→ **Exercise**: Count the lines holding the string "agent" in the records, and give only the count.

→ **Dataset records**:
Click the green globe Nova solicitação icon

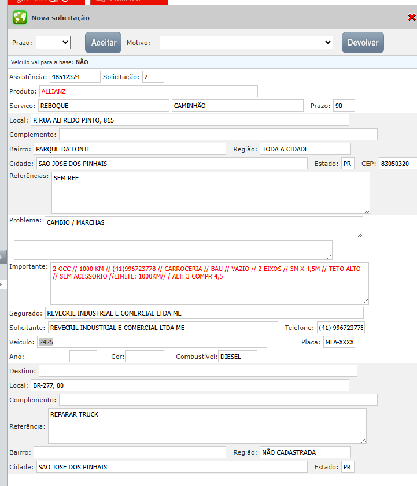[20, 18]
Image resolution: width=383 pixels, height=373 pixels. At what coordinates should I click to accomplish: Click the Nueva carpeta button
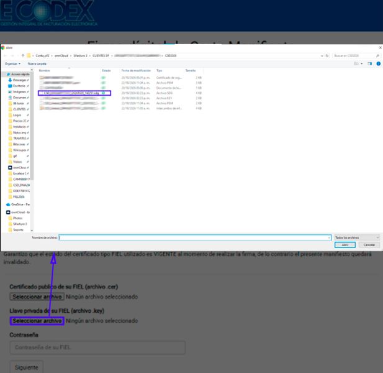click(37, 63)
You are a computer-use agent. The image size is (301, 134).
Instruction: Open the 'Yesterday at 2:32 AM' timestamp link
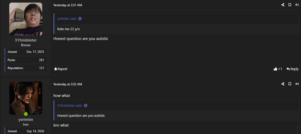click(x=68, y=84)
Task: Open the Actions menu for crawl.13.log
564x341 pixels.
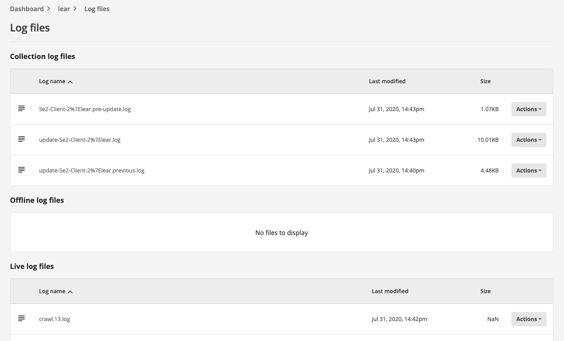Action: click(529, 319)
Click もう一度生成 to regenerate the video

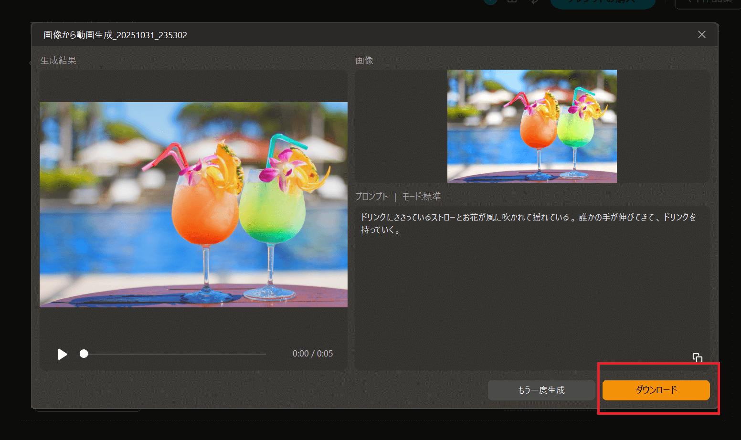click(x=541, y=390)
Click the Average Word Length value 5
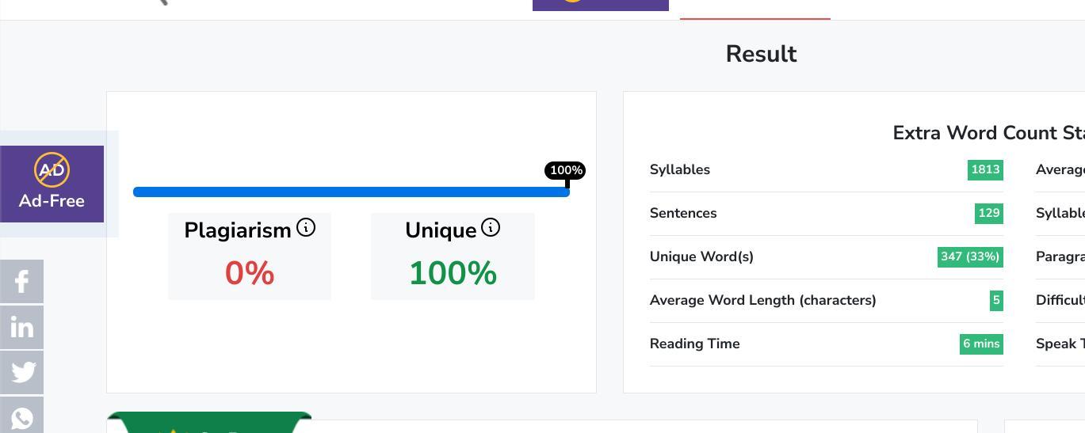Viewport: 1085px width, 433px height. click(x=996, y=301)
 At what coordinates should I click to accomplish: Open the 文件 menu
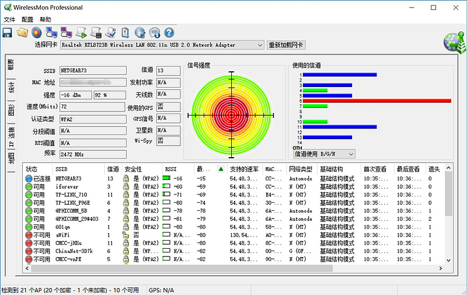9,19
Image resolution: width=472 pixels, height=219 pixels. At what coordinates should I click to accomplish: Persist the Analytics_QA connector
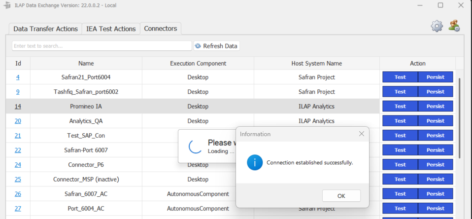pos(436,121)
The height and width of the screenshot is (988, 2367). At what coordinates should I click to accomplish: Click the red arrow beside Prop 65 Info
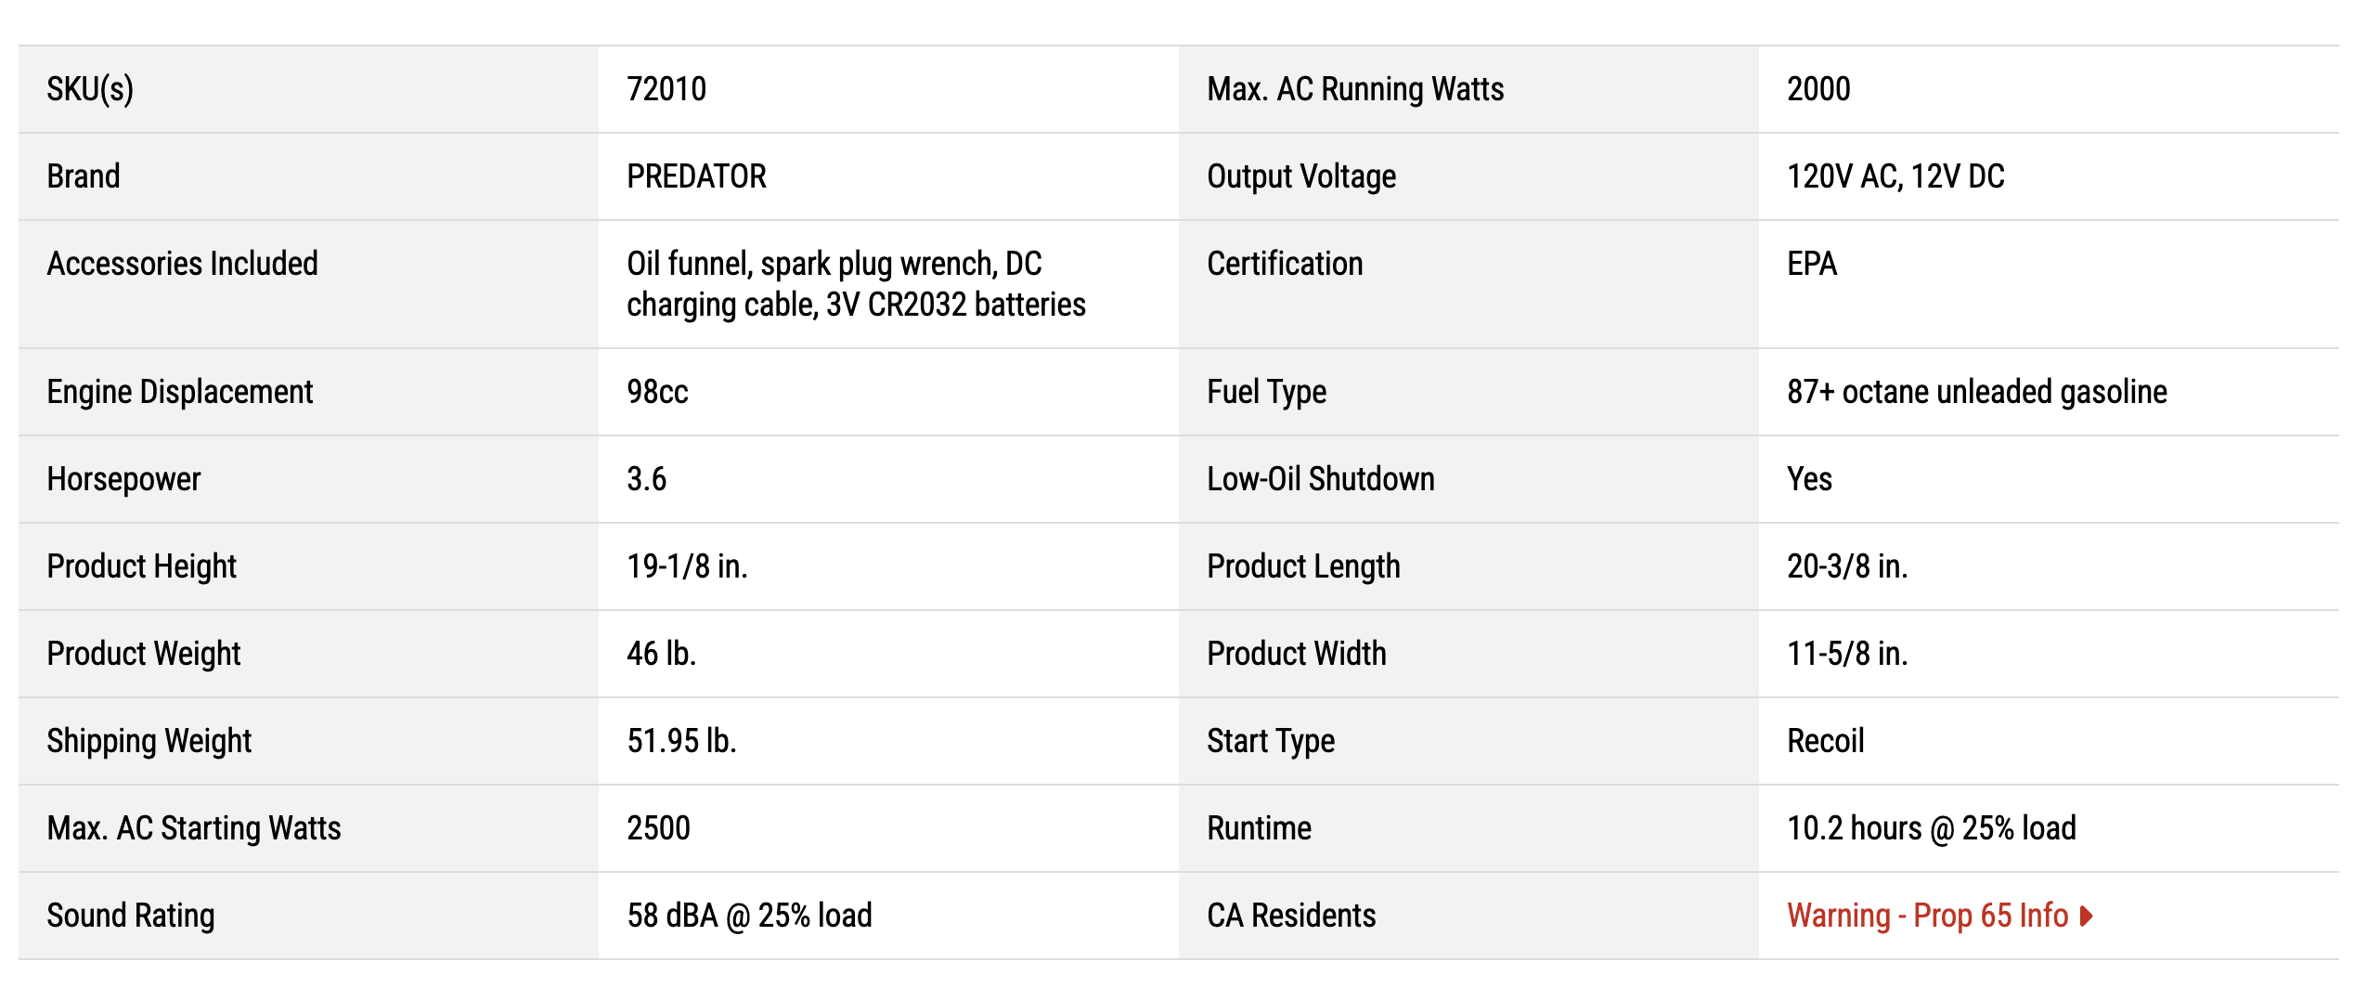point(2086,917)
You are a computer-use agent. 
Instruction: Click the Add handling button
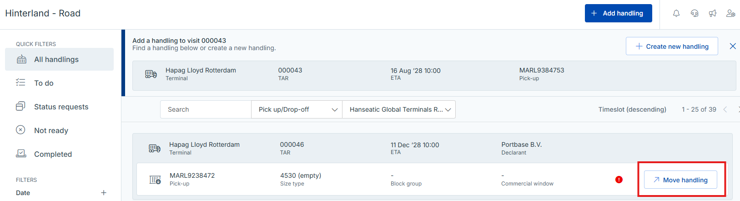(x=619, y=13)
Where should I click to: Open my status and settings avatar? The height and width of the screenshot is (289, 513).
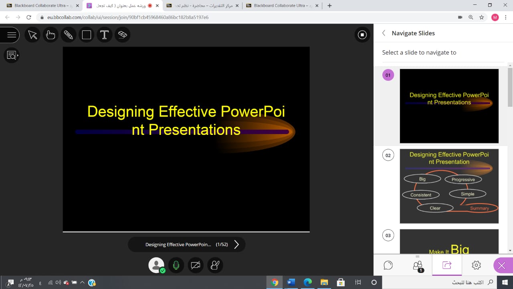156,265

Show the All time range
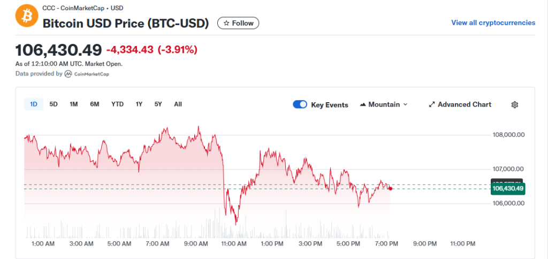click(178, 104)
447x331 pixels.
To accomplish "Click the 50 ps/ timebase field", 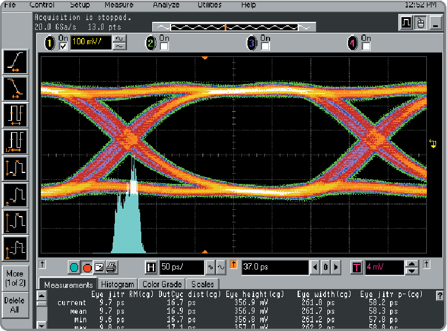I will 181,267.
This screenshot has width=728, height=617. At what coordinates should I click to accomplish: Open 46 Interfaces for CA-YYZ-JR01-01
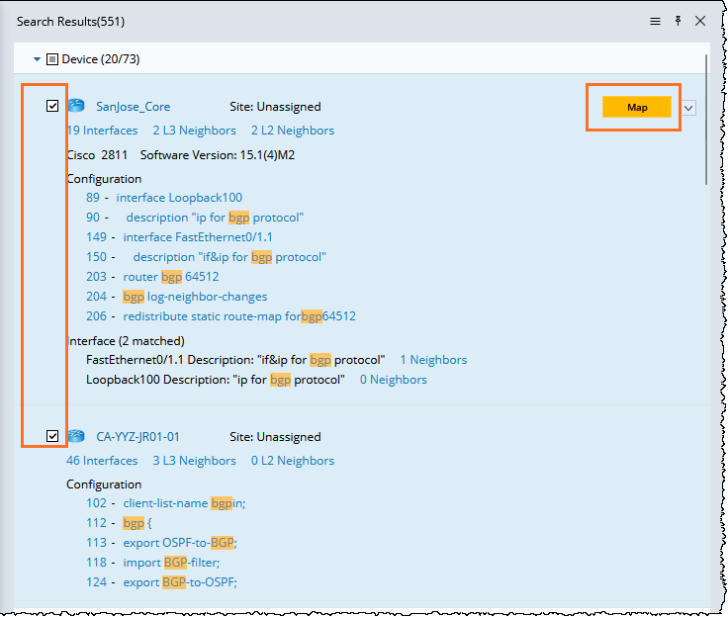click(x=102, y=461)
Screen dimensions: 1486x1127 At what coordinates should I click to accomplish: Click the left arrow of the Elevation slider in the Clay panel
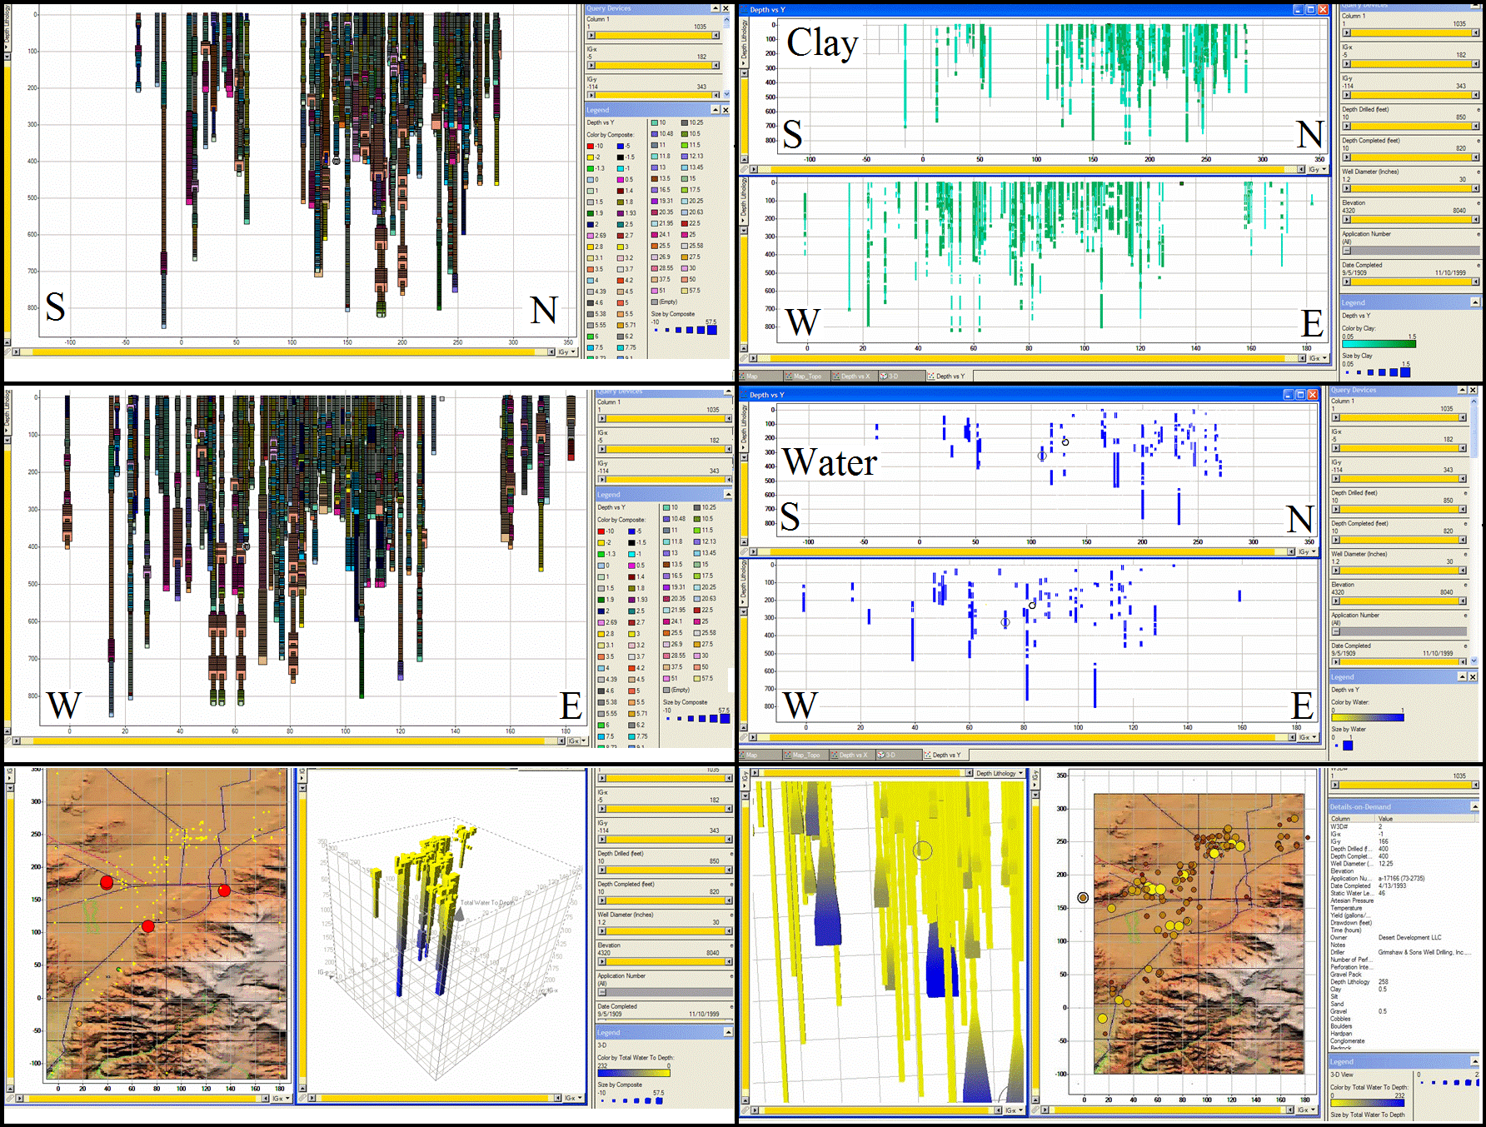tap(1346, 220)
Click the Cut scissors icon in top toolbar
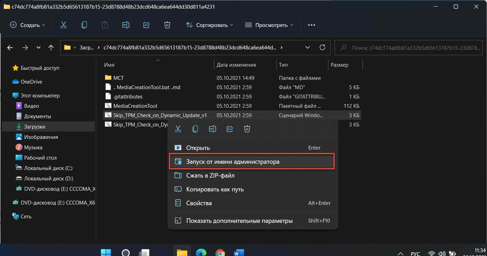The width and height of the screenshot is (487, 256). click(x=63, y=25)
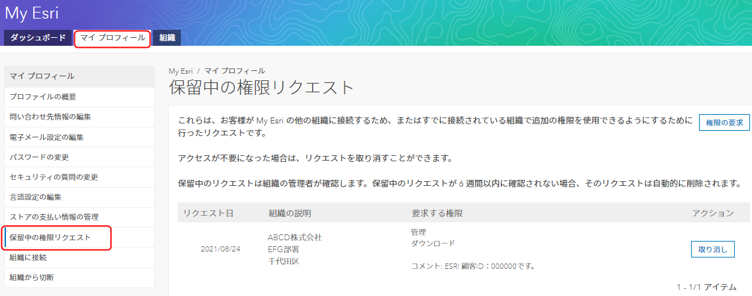Click the My Esri header title
The image size is (752, 296).
pyautogui.click(x=32, y=13)
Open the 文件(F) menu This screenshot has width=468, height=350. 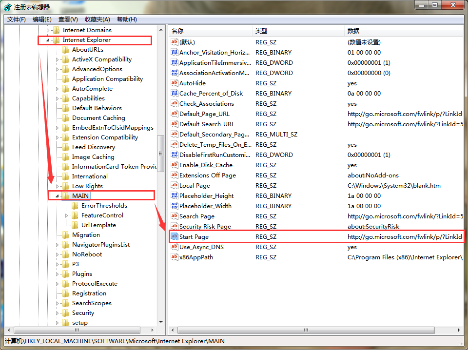pos(17,19)
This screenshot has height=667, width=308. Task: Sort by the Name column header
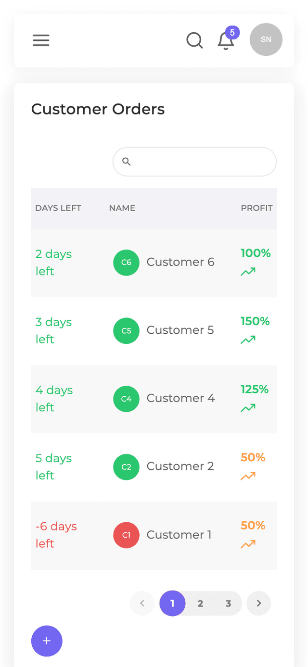[122, 208]
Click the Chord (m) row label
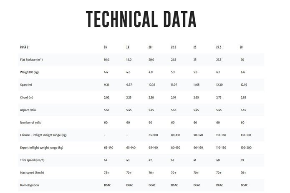The height and width of the screenshot is (193, 290). pyautogui.click(x=26, y=97)
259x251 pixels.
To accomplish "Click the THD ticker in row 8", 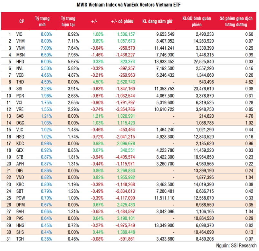I will 20,82.
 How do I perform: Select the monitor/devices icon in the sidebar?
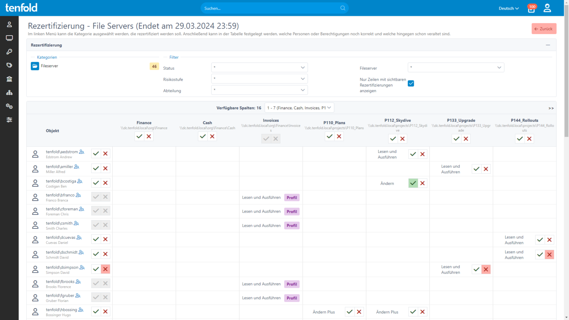(x=9, y=38)
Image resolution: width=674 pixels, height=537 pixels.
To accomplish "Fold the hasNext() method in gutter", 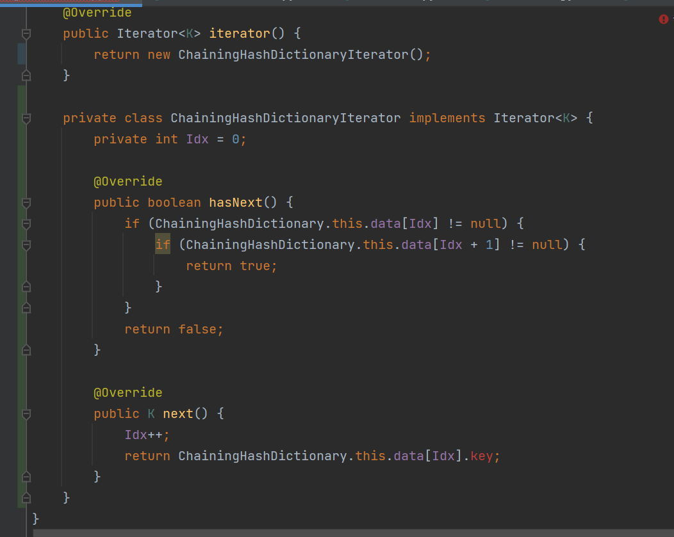I will click(26, 203).
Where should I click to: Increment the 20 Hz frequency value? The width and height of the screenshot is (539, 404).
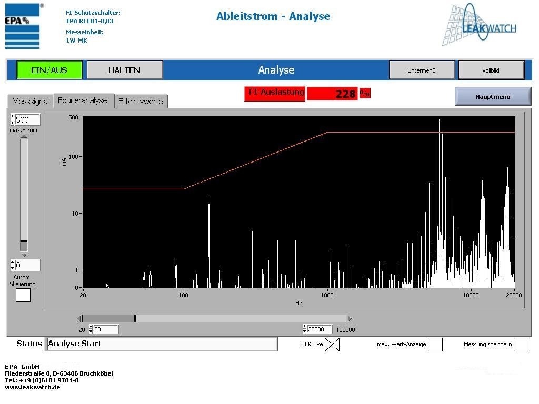coord(91,326)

→ **Output for this exercise**: 2